Les prisons européennes sont une «pépinière» pour jihadistes selon une étude
Les prisons en particulier offrent un réservoir «de jeunes hommes en colère» qui sont «prêts à l`emploi». «Nous observons des radicalisations de plus en plus rapides en prison. Avoir été incarcéré pour des crimes violents facilite le passage à l`extrémisme violent», souligne Peter Neumann, directeur du ICSR et co-auteur du rapport. La familiarité pour certains détenus avec les armes et les circuits de financement occulte contribuent à la tendance, selon l`étude.
Pour étayer leur étude, les chercheurs de l`ICSR, basé au King`s College de Londres, se sont penchés sur les profils de 79 jihadistes européens à s`être rendus à l`étranger pour combattre ou qui ont été impliqués dans des actes de terrorisme en Europe. Ils sont originaires de Belgique, du Danemark, de France, d`Allemagne, des Pays-Bas et de Grande-Bretagne.

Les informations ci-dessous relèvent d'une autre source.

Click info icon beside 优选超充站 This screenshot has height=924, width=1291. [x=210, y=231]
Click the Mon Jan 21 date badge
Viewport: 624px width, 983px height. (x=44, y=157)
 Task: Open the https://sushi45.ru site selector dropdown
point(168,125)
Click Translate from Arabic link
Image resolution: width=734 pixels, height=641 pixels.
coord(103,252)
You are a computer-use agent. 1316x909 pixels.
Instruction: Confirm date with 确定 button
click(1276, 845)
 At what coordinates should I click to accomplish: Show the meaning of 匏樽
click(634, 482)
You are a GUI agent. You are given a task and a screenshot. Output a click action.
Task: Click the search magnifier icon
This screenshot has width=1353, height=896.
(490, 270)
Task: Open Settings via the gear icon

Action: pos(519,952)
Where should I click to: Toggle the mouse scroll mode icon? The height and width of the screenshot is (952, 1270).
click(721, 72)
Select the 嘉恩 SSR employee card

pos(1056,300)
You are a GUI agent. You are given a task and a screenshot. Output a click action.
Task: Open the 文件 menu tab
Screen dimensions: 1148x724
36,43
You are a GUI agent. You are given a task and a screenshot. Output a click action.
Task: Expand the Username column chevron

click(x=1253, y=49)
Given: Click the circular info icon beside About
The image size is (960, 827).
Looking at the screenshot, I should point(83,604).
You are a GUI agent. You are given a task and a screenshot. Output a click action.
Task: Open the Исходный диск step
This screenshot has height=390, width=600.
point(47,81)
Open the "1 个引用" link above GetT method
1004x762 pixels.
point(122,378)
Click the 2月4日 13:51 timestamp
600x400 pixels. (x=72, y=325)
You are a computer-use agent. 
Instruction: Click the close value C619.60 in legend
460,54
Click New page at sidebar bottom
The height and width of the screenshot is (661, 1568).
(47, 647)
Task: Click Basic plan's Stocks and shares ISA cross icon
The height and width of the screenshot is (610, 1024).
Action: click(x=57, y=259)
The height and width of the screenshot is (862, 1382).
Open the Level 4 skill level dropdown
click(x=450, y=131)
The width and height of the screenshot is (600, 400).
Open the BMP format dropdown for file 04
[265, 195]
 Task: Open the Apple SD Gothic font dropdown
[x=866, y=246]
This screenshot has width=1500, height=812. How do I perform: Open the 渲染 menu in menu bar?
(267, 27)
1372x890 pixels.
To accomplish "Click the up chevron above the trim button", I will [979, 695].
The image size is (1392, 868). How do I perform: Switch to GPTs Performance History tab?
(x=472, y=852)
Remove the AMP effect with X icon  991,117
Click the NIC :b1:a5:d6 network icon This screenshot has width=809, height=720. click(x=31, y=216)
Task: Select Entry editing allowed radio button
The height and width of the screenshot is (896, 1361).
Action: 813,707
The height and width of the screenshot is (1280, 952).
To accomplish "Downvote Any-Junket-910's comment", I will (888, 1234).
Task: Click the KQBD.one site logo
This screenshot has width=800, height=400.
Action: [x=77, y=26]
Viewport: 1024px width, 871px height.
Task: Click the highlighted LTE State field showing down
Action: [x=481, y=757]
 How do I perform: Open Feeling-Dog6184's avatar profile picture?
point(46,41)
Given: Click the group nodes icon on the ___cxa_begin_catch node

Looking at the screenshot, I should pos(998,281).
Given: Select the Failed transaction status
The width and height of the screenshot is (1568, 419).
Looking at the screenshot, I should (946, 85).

On estime à 5.000 le nombre d`Européens de l`Ouest à avoir rejoint, lors des cinq dernières années, des organisations jihadistes comme le Front Al-Nosra ou Daesh pour combattre en Irak ou en Syrie. Des personnes étudiées par l`ICSR, 57% ont passé du temps en prison avant leur radicalisation et au moins 27% de celles qui ont été incarcérées ont été radicalisées pendant leur séjour derrière les barreaux.
Certains ont vu dans le jihadisme un moyen de «rédemption», selon l`étude. Elle cite notamment Ali Almanasfi, un Londonien d`origine syrienne qui dit: «je veux faire quelque chose de bien pour une fois, quelque chose de pur». «Daesh représente la brutalité, la force et la puissance que recherchent ces jeunes, souvent d`anciens membres de gangs, affirme Peter Neumann. Daesh leur dit en gros: vous pouvez continuer à faire toutes les choses que vous avez faites jusque-là. Mais cette fois, vous irez au paradis».